Por aquí han caído unos diluvios que han trastocado bastante la provincia. Y las carreteras se convierten en hormigueros, cuando por estas fechas el trafico diminuía mucho. Lo que lleva una temporada soprendiendome es que uno de los elementos que menos se saben usar, además de los intermitentes, son las luces antiniebla.
Estoy cansado de ver por autopista uso indiscriminado de estas luces, que algunos creen que son de adorno o para hacer bonito el coche.
Las luces antiniebla delanteras han de usarse en caso de niebla, lluvia intensa, nevada, nubes de humo o de polvo o cualquier otra circunstancia análoga. No molestan demasiado si se encienden pues su objetivo es ser una luz de menos intensidad y menor altura que las normales que no se refleje en las gotas de agua. Está de moda llevarlas encendidas por estética. Aunque casi todos los coches modernos las llevan no son obligatorias.
El problema es con las luces antiniebla traseras. El Reglamento General de Conducción, en su apartado 106 especifica que: La luz antiniebla trasera solamente deberá llevarse encendida cuando las condiciones meteorológicas o ambientales sean especialmente desfavorables, como en caso de niebla espesa, lluvia muy intensa, fuerte nevada o nubes densas de polvo o humo. Es decir, cuando casi no se ve nada.

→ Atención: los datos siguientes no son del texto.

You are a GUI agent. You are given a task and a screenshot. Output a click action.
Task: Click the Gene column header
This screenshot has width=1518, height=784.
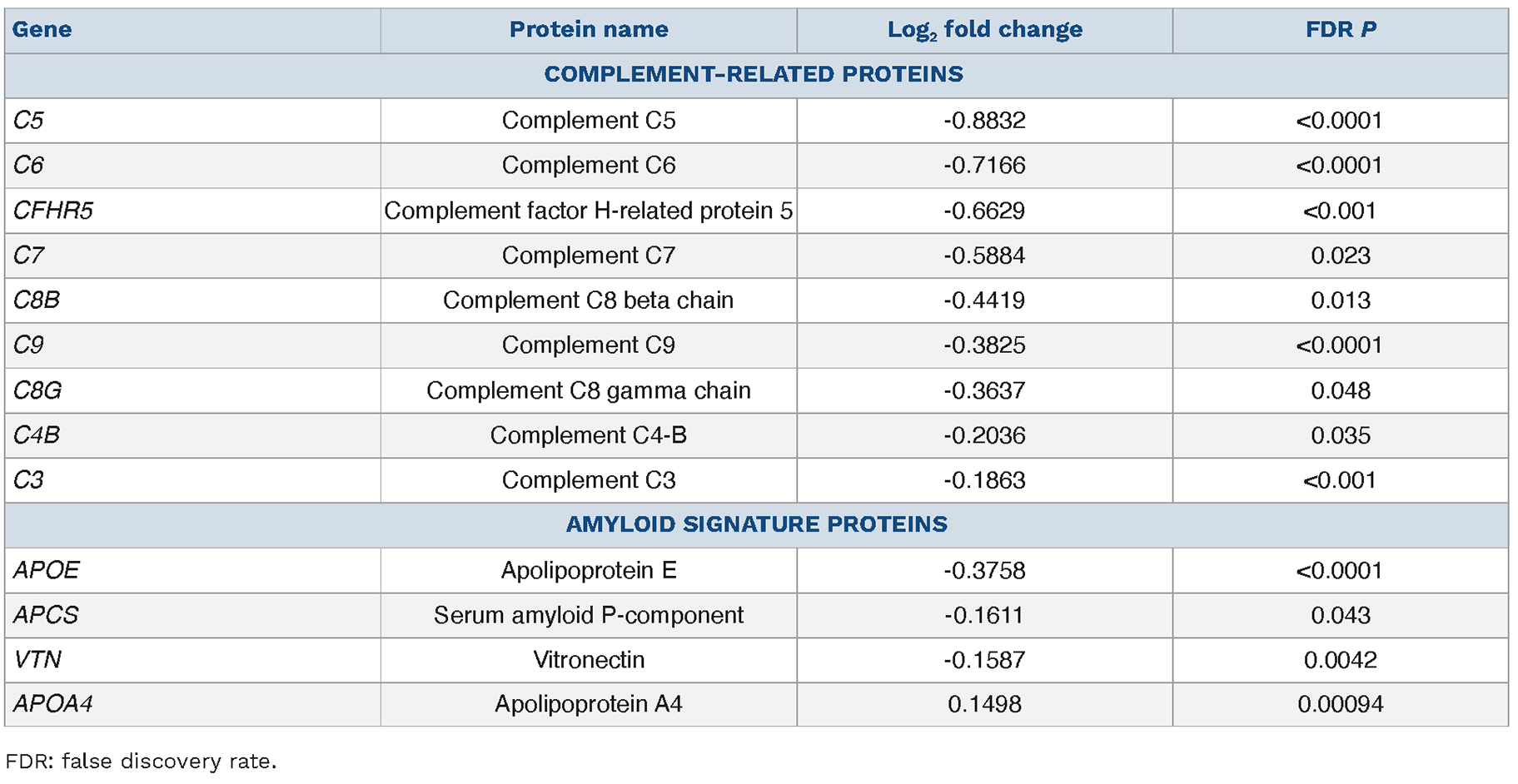click(x=42, y=30)
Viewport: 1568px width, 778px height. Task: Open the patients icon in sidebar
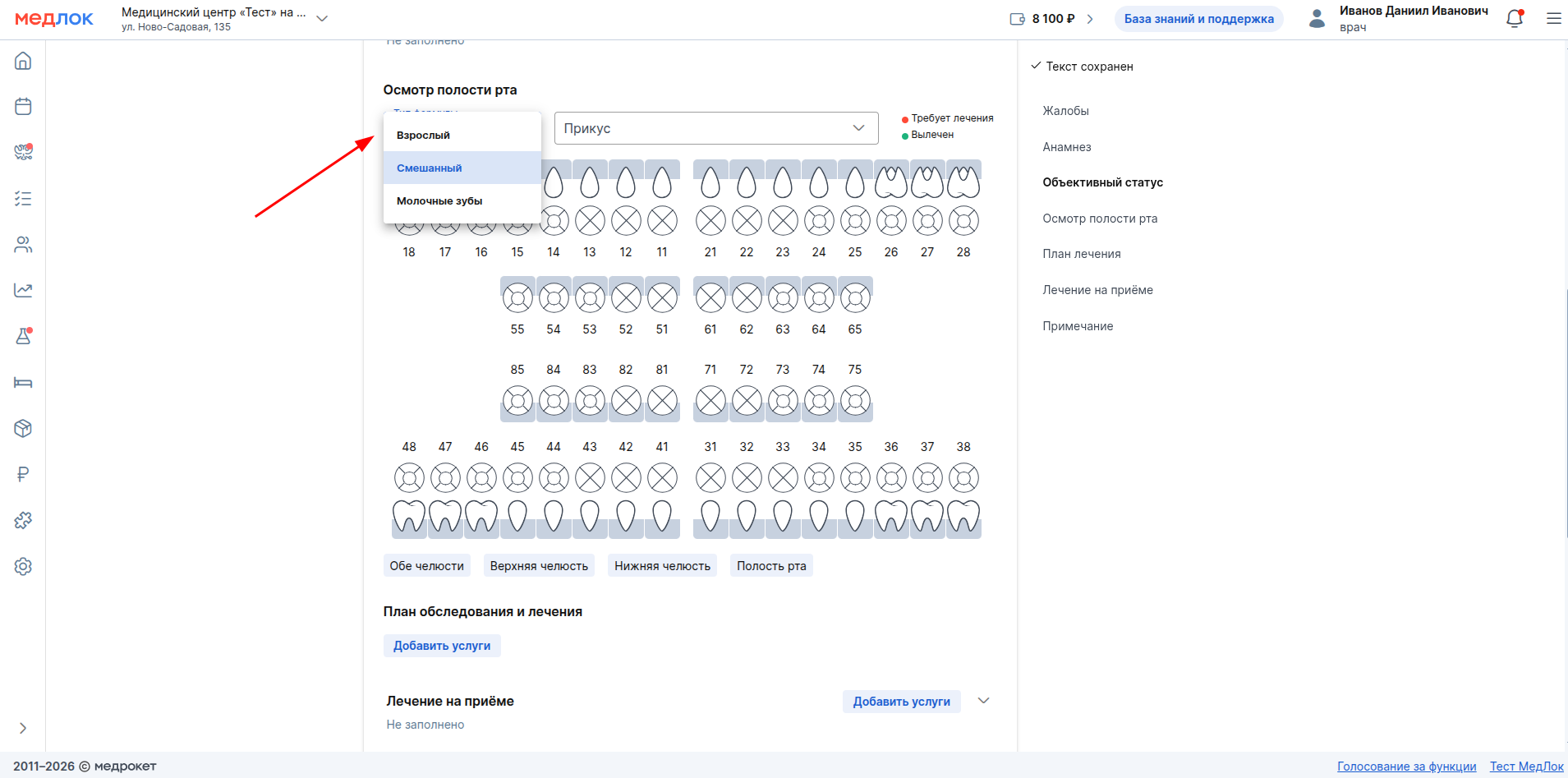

Y creo que pocos entienden el concepto de densa o muy intensa. Dejadme una interpretación libre: cuando no distingues bien las luces del coche que va dos o tres coches por delante de ti.
No es para cuando llueve un poco. No es cuando hay bruma. No es cuando relampaguea. Y por supuesto no es para usar en esas mismas condiciones de noche. Porque puede que no se enteren, pero esas luces deslumbran y en los momentos de amanecer o anochecer deslumbran mucho. Y parece que no importa, que para algo estan esas luces ahí. Mejor utilizarlas que no.
Siento subirme al púlpito, y jamás presumiré de ser buen conductor (del montoncito), pero al menos es bueno saber lo que te traes entre manos y hacer correr menos riesgos a ti y quienes te rodean.